→ WHAT YOU NEED TO DO
- 1) Name the companies that the comment thread about Tesla gives as examples of "bar-raisers."
- 2) In the dataset entries, rewrite the lines from the one containing "This screenshot has height=1043, width=2576." to the one containing "center [886, 1174].", swapping "save-button" for "submit-button" and leaving everything else unchanged.

That is quite unreasonable to expect. The Renault Zoe came out at around the same time as the Model S and had over 150km of reasonable range, at half the price a Model 3 sells at today. It was already competitive.
150km of real world practical range is more than adequate. It's only 50% less than what the model S was when it came out, which is more than enough for the majority of people in the world.
At the end of the day you can't explain love and people love Elon Musk. Guys from all over the world are in a sort weird parasocial relationship with the guy. That never happened with the CEO of MySpace and BlackBerry
I think you will find a much bigger 'silent mainstream' of those who Respect him for the significant progress he's brought into our world.
Worship and bashing/hate are the domain of the crazies/extremists/zealots who are a vocal minority, really a small proportion of the world. Most people thankfully are more balanced and rational in their perspectives.
Nissan was selling the Leaf after the Roadster but before the S/X/3/Y.
The Leaf and the 3 basically met in the middle at the same time at about the $45K price point for similar cars.
Tesla was only first in the category of outrageously expensive cars for virtue-signalling rich people who fake-care about evironmentalism. And fake self-driving.
I bought a top-spec 2015 LEAF for $33K before $10K of incentives. If someone paid $45K for a LEAF around the 3's launch, it better have had $10K in cash in the trunk.
Looked at another way, if the LEAF and 3 cost the same, would many people have bought the LEAF?
Similar cars? Sure, they both have four wheels and are electric. I don't see many similarities though.
Tesla's emergence put the world on track to end ICE cars at least a decade sooner. That is a lot of CO2 that will not be put into the atmosphere. Getting people with expendable income to fund it is both a smart strategy and very equitable.
Their recharge network still sets them apart as well.
But why? Did tesla open source key scientific innovations in the scaling of batteries?
Don't think so.
See e.g. The seres f5 from Huawei. I don't know wether it's great but about the main metric, it has a higher range than teslas (1000km)
Zoom out a little and try and think about the bigger picture.
In many industries, you can see these "bar-raisers."
Starbucks didn't invent coffee, but they created a mass market for a more premium sort of coffee in a country that previously didn't see coffee as something more that a thing you chug down in the morning so you can wake up.
Nintendo didn't invent video games, but they raised the bar for home consoles after the "great video game crash" and have repeated the feat several times since despite rarely if ever being on the cutting edge of tech.
And so on.
Tesla did something similar. Previously, electric cars and hybrids were seen as dorky and decidedly uncool by most. Tesla changed that public perception. It's hard to imagine the "luxury" electric car market existing without them. Perhaps another company might have accomplished the same feat, but Tesla was the first one to pull it off.
From a raw innovation standpoint, these advances are huge because by creating new market segments, they ensure a flow of money into those markets. Tesla's expense has paved the way for billions if not trillions of dollars into EV R&D and battery R&D. That matters, a lot.
This is a bit of a "why dropbox when i can rsync" comment.
Tesla brought glamour and practicality to a field stymied by boredom and theoretical concerns. They pledged to build an EV people would actually want to use, bringing all the latest tech to drive UX with no regard for tradition. They set to solve consumer problems, and they are succeeding in doing that.

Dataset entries
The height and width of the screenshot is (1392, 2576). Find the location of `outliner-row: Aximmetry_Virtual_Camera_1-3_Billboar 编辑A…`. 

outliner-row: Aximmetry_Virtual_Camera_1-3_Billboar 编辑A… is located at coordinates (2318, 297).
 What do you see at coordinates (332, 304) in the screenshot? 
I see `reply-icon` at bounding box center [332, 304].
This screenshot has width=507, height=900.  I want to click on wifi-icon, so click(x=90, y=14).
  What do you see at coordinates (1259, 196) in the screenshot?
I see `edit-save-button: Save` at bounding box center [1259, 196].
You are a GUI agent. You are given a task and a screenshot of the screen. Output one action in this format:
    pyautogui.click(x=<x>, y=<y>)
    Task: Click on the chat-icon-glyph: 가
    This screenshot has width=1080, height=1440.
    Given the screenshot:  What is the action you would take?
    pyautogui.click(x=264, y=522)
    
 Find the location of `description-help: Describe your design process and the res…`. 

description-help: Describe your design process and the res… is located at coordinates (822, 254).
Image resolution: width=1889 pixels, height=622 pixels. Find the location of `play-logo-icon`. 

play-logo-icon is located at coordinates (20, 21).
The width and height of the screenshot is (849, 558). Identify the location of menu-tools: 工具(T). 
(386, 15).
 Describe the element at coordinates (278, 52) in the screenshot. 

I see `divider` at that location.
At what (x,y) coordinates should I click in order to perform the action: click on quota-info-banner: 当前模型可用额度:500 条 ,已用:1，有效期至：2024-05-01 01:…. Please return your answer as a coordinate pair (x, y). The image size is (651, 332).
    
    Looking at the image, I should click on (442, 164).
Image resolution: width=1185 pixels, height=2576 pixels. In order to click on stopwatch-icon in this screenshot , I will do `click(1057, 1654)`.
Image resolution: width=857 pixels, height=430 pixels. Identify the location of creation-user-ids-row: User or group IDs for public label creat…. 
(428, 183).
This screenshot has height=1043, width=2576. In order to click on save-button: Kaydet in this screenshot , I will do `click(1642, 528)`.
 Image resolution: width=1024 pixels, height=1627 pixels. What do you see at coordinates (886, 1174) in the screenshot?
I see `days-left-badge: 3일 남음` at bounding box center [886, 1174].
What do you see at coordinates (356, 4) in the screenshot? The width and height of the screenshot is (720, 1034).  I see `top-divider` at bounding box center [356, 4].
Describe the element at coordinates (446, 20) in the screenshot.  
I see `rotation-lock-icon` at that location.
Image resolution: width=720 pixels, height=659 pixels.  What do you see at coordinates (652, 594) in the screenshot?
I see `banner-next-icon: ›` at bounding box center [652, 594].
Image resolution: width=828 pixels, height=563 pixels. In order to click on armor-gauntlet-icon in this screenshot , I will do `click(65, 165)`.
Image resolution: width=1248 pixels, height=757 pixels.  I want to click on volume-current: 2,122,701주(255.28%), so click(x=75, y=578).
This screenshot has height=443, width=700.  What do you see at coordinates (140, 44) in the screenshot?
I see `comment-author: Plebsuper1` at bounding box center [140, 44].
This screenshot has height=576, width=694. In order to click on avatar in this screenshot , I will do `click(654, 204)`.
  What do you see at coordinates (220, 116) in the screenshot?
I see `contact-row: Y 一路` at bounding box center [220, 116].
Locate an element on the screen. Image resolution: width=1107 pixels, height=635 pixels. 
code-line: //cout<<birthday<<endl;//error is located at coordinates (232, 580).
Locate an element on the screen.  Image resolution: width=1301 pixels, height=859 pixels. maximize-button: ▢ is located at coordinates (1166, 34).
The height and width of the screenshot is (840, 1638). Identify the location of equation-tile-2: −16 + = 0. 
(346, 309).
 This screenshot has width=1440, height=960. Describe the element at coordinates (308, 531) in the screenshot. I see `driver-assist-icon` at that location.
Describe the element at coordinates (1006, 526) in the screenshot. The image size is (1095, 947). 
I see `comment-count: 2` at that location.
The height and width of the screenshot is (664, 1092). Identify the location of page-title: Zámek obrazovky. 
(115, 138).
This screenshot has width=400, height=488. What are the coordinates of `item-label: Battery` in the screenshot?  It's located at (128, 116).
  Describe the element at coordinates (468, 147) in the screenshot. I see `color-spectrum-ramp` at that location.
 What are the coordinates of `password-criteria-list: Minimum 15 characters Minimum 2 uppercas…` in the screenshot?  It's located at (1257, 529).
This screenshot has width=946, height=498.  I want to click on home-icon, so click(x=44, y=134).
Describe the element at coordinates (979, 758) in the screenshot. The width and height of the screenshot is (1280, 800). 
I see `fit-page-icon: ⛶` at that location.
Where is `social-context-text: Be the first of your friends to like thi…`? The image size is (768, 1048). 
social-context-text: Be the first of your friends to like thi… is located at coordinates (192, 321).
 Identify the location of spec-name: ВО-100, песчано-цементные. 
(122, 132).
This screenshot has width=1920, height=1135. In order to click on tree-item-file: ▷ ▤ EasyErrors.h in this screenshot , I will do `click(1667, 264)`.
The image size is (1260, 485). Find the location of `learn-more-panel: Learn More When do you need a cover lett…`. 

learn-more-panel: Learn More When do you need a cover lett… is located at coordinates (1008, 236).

→ ANSWERS TO EACH TASK
- 1) Starbucks, Nintendo, Tesla

- 2)
This screenshot has height=1043, width=2576. In order to click on submit-button: Kaydet in this screenshot , I will do `click(1642, 528)`.
 Image resolution: width=1024 pixels, height=1627 pixels. What do you see at coordinates (886, 1174) in the screenshot?
I see `days-left-badge: 3일 남음` at bounding box center [886, 1174].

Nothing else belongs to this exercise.